■ TEXTO MOSTRADO:
La crónica cósmica. Sentada sobre una flor de loto

¡FELIZ DIWALI! – Colinas Kumaon, Uttarakhand, norte de la India. Estos días se celebra Diwali, la festividad de la diosa Laxmi, señora que está sentada sobre una flor de loto (por supuesto en la posición del loto) y de sus manos fluye un tentador caudal de monedas de oro. Es la fiesta de las luces y de las reuniones familiares en la que se pintan y limpian las casas, se estrenan prendas, se va a la peluquería, se hacen regalos y se gasta un dineral en fuegos artificiales. Como podéis imaginar, se parece mucho a las fiestas de Navidad. No recuerdo cuántas veces habré celebrado Diwali en esta misma granja en que vivo ahora, pero han sido suficientes para hacerme sentir parte de la familia.

FAUNÓPOLIS – Ayer, cuando daba mi paseíto del atardecer por el sendero que recorre una de las partes más frondosas y bonitas de estos bosques, recordé que hacía mucho tiempo que no le dedicaba unos párrafos a la sección de FAUNÓPOLIS en estas crónicas y decidí que había llegado el momento de solventar tal descuido.

Y entonces, como si se tratara de una conexión cósmica o que hubiese tenido una premonición, vi venir hacia mí a un precioso leopardo. ¿Os lo imagináis? ¿Visualizáis el estrecho sendero iluminado por la luz del ocaso y al lindo gatito quedándose tan sorprendido como yo al ver a un papanatas vestido de blanco? Era la quinta vez en mi vida que me encontraba con un leopardo, y se pareció a las otras en que mi cámara mental pudo tomar unas imágenes preciosas que duraron sólo unos cortos instantes, porque los leopardos son unos animales muy finos a los que no les gusta mezclarse con unos monos pelones como nosotros, y éste desapareció inmediatamente en el bosque.

En esta zona de las Colinas Kuamon no se han cazado leopardos desde hace noventa años, y ellos, esos lindos gatitos, han colaborado en esta buena relación evitando meterse con la gente y permitiendo, por ejemplo, que los niños de las aldeas de los alrededores cruzasen tranquilamente su territorio de camino a la escuela. La única excepción a tan civilizada costumbre fue, hará un par de años, un leopardo que se comió primero a una niñita y más tarde a una mujer.

Cuando sucedía un caso de estos en los tiempos del Imperio Británico, las autoridades contrataban a Jim Corbett, el gran conocedor de la jungla al que podría compararse con un meticuloso policía criminal, quien, sin precipitarse, seguiría el rastro, comprobaría las huellas del leopardo o el tigre que se hubiese convertido en “comedor de hombres”, y únicamente “arrestaría” (cadena perpetua en un zoológico) o mataría al culpable, después de haberlo identificado fehacientemente.

■ REQUISITOS DE TAREAS:
- A) ¿Puedes reescribir en forma de lista breve el párrafo de la crónica que empieza por "En esta zona de las Colinas", conservando sus datos principales?
- B) Según la crónica, ¿a quién contrataban las autoridades en tiempos del Imperio Británico cuando un leopardo o un tigre se volvía "comedor de hombres"?
- C) Repite el fragmento de la crónica que comienza con "Cuando sucedía un" y continúa hasta "haberlo identificado fehacientemente.".
Usa únicamente la crónica para resolver cada tarea.

(Entradas de la colección)
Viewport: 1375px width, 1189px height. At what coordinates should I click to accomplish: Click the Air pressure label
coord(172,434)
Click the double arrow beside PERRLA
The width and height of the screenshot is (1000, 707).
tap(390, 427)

■ RESULTADOS POR TAREA:
- A)
- En esta zona no se cazan leopardos desde hace noventa años.
- Los leopardos evitan meterse con la gente. Por ejemplo, dejan que los niños de las aldeas cercanas crucen su territorio de camino a la escuela.
- La única excepción ocurrió hace un par de años: un leopardo se comió primero a una niñita y después a una mujer.

- B) A Jim Corbett, el gran conocedor de la jungla.

- C)
Cuando sucedía un caso de estos en los tiempos del Imperio Británico, las autoridades contrataban a Jim Corbett, el gran conocedor de la jungla al que podría compararse con un meticuloso policía criminal, quien, sin precipitarse, seguiría el rastro, comprobaría las huellas del leopardo o el tigre que se hubiese convertido en “comedor de hombres”, y únicamente “arrestaría” (cadena perpetua en un zoológico) o mataría al culpable, después de haberlo identificado fehacientemente.